Revoluções dos Rebeldes

queda-e-salva_ao-80_

Quando nas revoluções são os rebeldes que estabelecem uma nova ordem para si, eles armam tribunais para condenar, conforme a justiça, os seus inimigos em nome da lei, como fazia antes contra eles a sociedade regularmente constituída. O espírito de luta, de agressividade e defesa é legítimo neste plano de vida e faz parte da lógica de sua ética.

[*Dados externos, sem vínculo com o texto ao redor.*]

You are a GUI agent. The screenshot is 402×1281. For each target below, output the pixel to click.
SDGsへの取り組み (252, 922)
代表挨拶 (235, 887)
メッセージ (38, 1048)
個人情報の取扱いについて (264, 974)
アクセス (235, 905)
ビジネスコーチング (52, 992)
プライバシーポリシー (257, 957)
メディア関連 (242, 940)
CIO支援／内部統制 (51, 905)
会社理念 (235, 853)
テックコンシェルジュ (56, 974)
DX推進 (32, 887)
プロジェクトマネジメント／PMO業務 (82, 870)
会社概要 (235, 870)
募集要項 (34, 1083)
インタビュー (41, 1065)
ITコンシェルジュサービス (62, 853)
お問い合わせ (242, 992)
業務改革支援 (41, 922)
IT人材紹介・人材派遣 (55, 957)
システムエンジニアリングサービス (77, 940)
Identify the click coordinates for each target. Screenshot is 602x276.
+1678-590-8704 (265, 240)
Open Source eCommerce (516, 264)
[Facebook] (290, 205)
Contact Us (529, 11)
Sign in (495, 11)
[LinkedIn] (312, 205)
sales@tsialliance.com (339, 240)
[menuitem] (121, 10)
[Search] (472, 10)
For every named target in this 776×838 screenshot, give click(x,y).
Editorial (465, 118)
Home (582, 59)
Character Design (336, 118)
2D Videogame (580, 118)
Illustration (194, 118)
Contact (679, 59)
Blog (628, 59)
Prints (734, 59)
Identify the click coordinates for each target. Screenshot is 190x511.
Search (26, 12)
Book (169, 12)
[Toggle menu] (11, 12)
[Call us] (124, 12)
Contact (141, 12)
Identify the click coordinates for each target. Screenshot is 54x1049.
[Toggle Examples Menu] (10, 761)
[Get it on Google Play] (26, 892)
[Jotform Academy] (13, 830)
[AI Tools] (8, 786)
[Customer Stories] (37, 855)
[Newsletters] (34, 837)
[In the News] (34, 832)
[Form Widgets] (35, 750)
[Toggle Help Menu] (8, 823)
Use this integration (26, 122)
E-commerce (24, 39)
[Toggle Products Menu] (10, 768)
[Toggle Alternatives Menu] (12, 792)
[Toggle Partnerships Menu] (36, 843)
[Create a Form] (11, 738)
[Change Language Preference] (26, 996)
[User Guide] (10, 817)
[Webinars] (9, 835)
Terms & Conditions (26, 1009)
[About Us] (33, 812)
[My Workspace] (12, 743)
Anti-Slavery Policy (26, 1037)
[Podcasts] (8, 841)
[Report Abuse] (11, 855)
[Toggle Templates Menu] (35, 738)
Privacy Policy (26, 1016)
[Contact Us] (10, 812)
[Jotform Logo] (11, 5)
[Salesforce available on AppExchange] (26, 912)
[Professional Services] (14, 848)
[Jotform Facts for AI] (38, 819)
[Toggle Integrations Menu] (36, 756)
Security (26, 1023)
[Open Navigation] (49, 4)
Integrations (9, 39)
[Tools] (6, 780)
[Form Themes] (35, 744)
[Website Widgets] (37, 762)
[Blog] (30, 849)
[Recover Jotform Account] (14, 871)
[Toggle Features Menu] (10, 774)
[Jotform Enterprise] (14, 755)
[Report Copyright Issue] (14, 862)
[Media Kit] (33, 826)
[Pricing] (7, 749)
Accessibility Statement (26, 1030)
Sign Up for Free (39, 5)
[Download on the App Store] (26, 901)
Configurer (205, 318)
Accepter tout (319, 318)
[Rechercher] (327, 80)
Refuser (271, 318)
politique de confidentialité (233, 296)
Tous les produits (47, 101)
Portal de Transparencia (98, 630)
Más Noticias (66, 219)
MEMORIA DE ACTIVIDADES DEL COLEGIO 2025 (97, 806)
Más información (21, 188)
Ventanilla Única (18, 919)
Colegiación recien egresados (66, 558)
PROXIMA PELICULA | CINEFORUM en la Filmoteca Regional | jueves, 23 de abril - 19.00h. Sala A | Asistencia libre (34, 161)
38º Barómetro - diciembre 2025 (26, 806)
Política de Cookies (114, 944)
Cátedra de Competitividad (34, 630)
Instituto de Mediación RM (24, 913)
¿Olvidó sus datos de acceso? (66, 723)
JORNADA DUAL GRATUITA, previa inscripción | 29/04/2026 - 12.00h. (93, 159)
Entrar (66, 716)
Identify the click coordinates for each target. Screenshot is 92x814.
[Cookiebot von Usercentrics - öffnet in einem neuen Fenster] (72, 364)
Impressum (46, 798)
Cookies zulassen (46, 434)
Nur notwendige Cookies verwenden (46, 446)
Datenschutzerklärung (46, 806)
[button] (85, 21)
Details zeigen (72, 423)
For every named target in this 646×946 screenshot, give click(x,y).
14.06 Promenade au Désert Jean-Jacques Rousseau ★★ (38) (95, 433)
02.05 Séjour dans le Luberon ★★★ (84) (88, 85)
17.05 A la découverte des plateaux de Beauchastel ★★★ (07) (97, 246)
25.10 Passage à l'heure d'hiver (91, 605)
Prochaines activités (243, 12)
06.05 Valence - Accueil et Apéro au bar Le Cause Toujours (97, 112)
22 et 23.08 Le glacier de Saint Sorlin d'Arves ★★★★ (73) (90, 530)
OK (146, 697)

Estamos ainda na fase caótica do egocentrismo separatista, em que a defesa para a sobrevivência não pode ser confiada senão ao indivíduo isolado ou, por instinto gregário, unido em grupo com alguns semelhantes seus.

O Estado com a sua autoridade em nossa sociedade dita civilizada, apesar de democrático e representativo, é constituído por um desses grupos, formado pela classe dominante que defende, contra todos, os seus interesses e vida. Tudo isto se pode considerar lógico e justo se colocarmos a nossa sociedade no nível biológico ao qual ela pertence o da luta e da força.

 O engano se revela quando neste mundo queremos falar de verdadeira justiça, coisa que só aparece num mais alto nível de existência, ao qual o homem ainda não chegou.

Não há dúvida que todos têm o direito de viver, em todos os planos de vida e em todas as relativas formas de ética. Mas com a evolução se modifica o método para atingir essa finalidade. Então não é mais o indivíduo que se defende, mesmo usando as leis como arma na sua luta contra o próximo numa contínua peleja de ataque e defesa, onde só o mais astuto ou rico tem razão; mas é a coletividade para a qual o indivíduo faz tudo, aquela que faz tudo para ele e o defende no seio duma ordem não mais partidária, mas imparcial e universal. Mas isto poderá acontecer somente quando a humanidade houver atingido o estado orgânico e o indivíduo tiver adquirido a consciência necessária para saber viver nele.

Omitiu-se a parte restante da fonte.